Seventy years later, when the Babylonians fell to the Persians and the Jewish people were permitted to return to Jerusalem to rebuild the walls of the city, the vast majority chose to stay in Babylon under Persian domination. It is estimated that there were a million or more Jews living in the Persian Empire at that time, of which only 42,000 returned to Israel. The Diaspora community flourished as a center of Jewish learning and spirituality. Persian leaders respected Jewish laws and customs and allowed Jewish leaders a degree of autonomy within their communities. Their treatment of the Jewish people was so appreciated that the Talmud (rabbinic commentary on Jewish tradition and the Hebrew Scriptures) says a picture of Susa (the capital of the Persian Empire, also called Shushan) should be carved on the eastern gate of the Temple in Jerusalem.
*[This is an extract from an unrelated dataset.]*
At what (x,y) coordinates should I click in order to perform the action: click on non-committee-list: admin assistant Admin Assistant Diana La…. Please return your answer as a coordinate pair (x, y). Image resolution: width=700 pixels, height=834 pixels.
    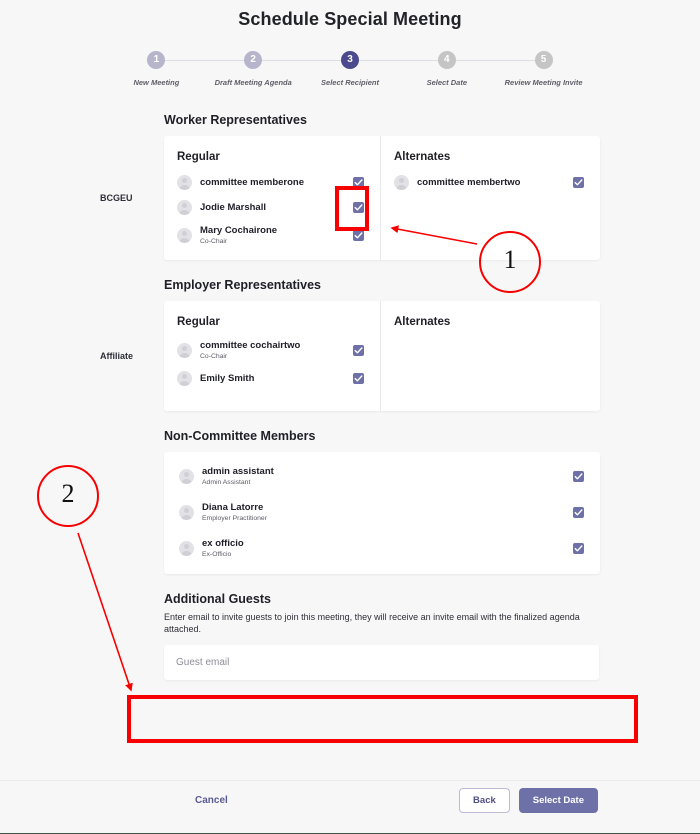
    Looking at the image, I should click on (382, 513).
Most scholars today believe that King Ahasuerus, who made Esther his queen, was in fact Artaxerxes I. Some also believe that by this time, a degree of anti-Semitism had crept into Persian society. Mordechai was careful to instruct Hadassah to keep her Jewishness a secret, they remind us, and the king seemed quick to agree with Haman that the entire Jewish population of Persia, including women and children, should be killed. The Jewish people were also obviously unable to defend themselves until the king decreed it. Even under those circumstances, however, it is hard to imagine the horror and disbelief that fell upon the Persian Jews when they were told a decree calling for their destruction would be implemented in just a few days. Much like in World War II Europe, Jewish parents would have tried desperately to save their children. They would have frantically sought some route of escape and offered urgent prayers. The actions of Mordechai and Esther would bring last minute deliverance to a terrified community.
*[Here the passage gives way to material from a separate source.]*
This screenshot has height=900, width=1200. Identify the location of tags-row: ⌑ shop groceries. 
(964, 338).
Joy in the Face of Darkness

Deliverance didn’t come in the form of a decree making the threat null and void. Instead, the Jews were allowed to defend themselves against those who would kill them. The battle ensued, and nearly 80,000 enemies of the Jews were killed throughout the empire. There is no record of how many Jewish people lost their lives. It seems both communities would have been devastated by this horrific event, leaving the land soaked with blood and the empire in mourning. Yet in response, Queen Esther and Mordechai, with the king’s authority, proclaimed Purim to be a holiday of feasting and joy for all generations.

Today, the Jewish people face another decree of genocide. Enemies much more powerful than those of the ancient Persian empire await the opportunity to destroy the people of Israel—every man, woman and child—many of whom have already faced a similar decree of genocide that we know as the Holocaust. Yet on March 20–21, the Jewish people will rejoice. They will sing and dance in the streets, dress their children in costumes and take plates of food to their neighbors. The entire country will be alive with celebration. It seems counterintuitive.

Rabbi Jonathan Sacks explains it this way:

“That is what we do on Purim. The joy, the merrymaking, the food, the drink, the whole carnival atmosphere, are there to allow us to live with the risks of being Jewish—in the past and tragically in the present also—without being terrified, traumatized or intimidated. It is the most counterintuitive response to terror and the most effective. Terrorists aim to terrify. To be a Jew is to refuse to be terrified. The people that can know the full darkness of such history and yet rejoice, is a people whose spirit no power on earth can ever break.”